Director(s): Maurice Pialat

Actor(s): Isabelle Huppert, Gérard Depardieu, Guy Marchand, Humbert Balsan

Genre: Drama, 1980, 110min

  • João Garção Borges - 90
90

Conclusão:

PRÓS: Trabalho magnífico patente na direcção de actores, sobretudo no modo como o realizador leva até ao limite as potencialidades de cada sequência que corta na montagem de modo a ficar só a carne, o filet-mignon sem ossos nem peles ou gorduras desnecessárias e mal saborosas. Destaque maior para Isabelle Huppert e um grande, sublime, Gérard Depardieu. Novíssimo… e sedutor, apesar da personagem meio canalha que interpreta.
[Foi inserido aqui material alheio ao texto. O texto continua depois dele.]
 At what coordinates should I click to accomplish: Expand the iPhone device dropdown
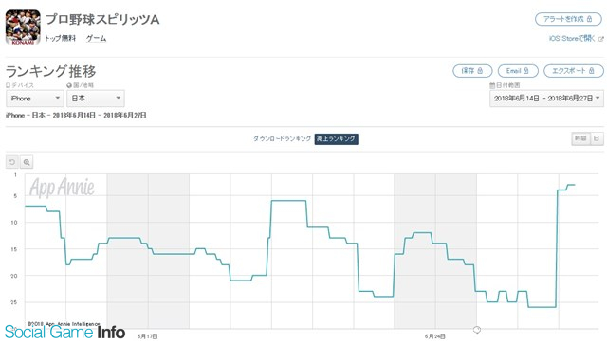[35, 99]
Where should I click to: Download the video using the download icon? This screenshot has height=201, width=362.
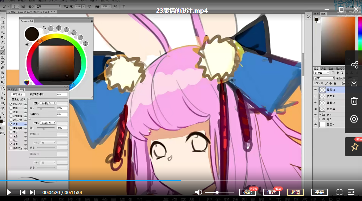click(x=354, y=83)
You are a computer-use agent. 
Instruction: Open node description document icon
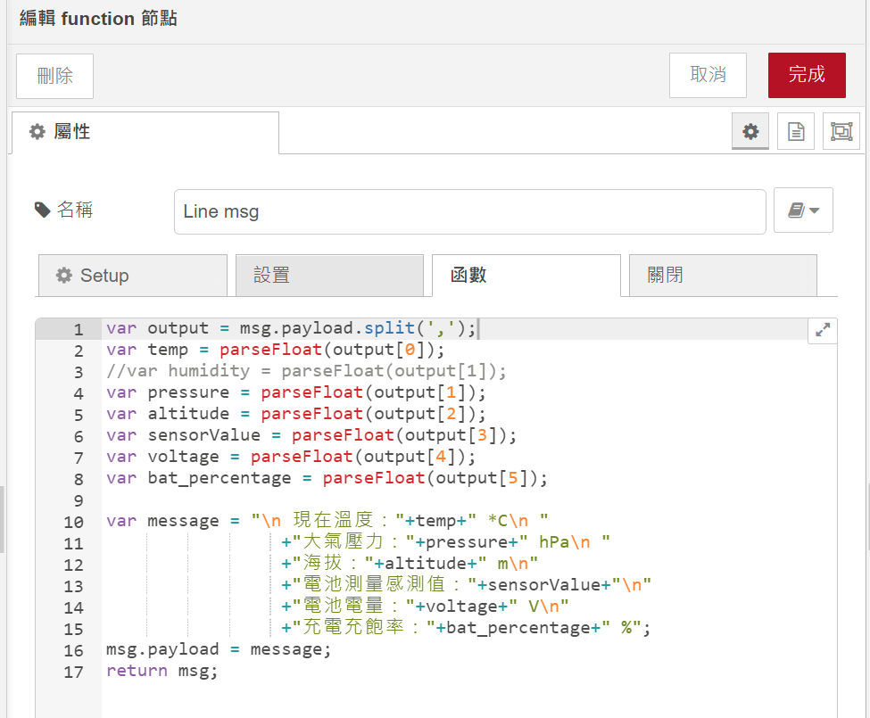click(796, 131)
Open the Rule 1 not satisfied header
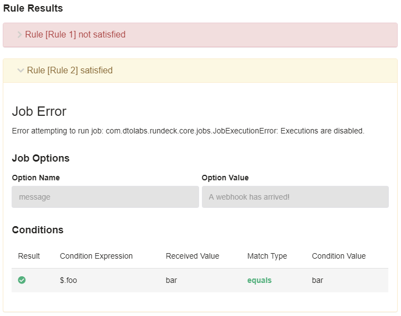 [200, 35]
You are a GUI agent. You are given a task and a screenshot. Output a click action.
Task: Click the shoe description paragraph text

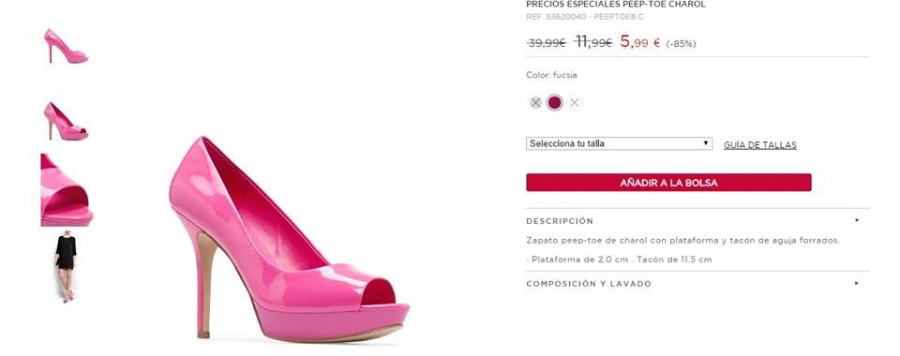[x=683, y=241]
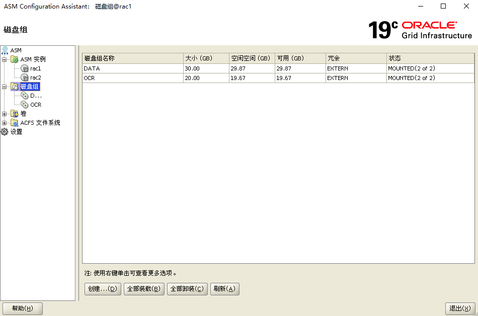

Todas as obras exibidas no ciclo UM VERÃO COM MAURICE PIALAT são cópias digitais restauradas. Nota 100 para qualquer delas.

E aqui deixo mais uma citação extraída da promoção da LEOPARDO FILMES e MEDEIA FILMES que me parece sintetizar de forma certeira não apenas este filme como o cinema de Maurice Pialat: “Há cineastas do plano e cineastas da sequência. Pialat é, pelo seu lado, um cineasta da cena, no duplo sentido da palavra, diga-se. É com uma cena (de ciúme sexual) que começa a narrativa deste filme (narrativa na qual poderíamos ver uma continuação ou um segundo episódio de QUANDO O AMOR ACABA, Guy Marchand e Isabelle Huppert sendo seguramente os avatares de Jean Yanne e Marlène Jobert). […] as frases trocadas são curtas, cortadas, brutas. As palavras são utilizadas como gestos ou golpes, raramente de outra maneira. Nada que se pareça a uma ideia: aqui são as vísceras que falam”.  Pascal Bonitzer, Cahiers du Cinéma.

CONTRA: Nada.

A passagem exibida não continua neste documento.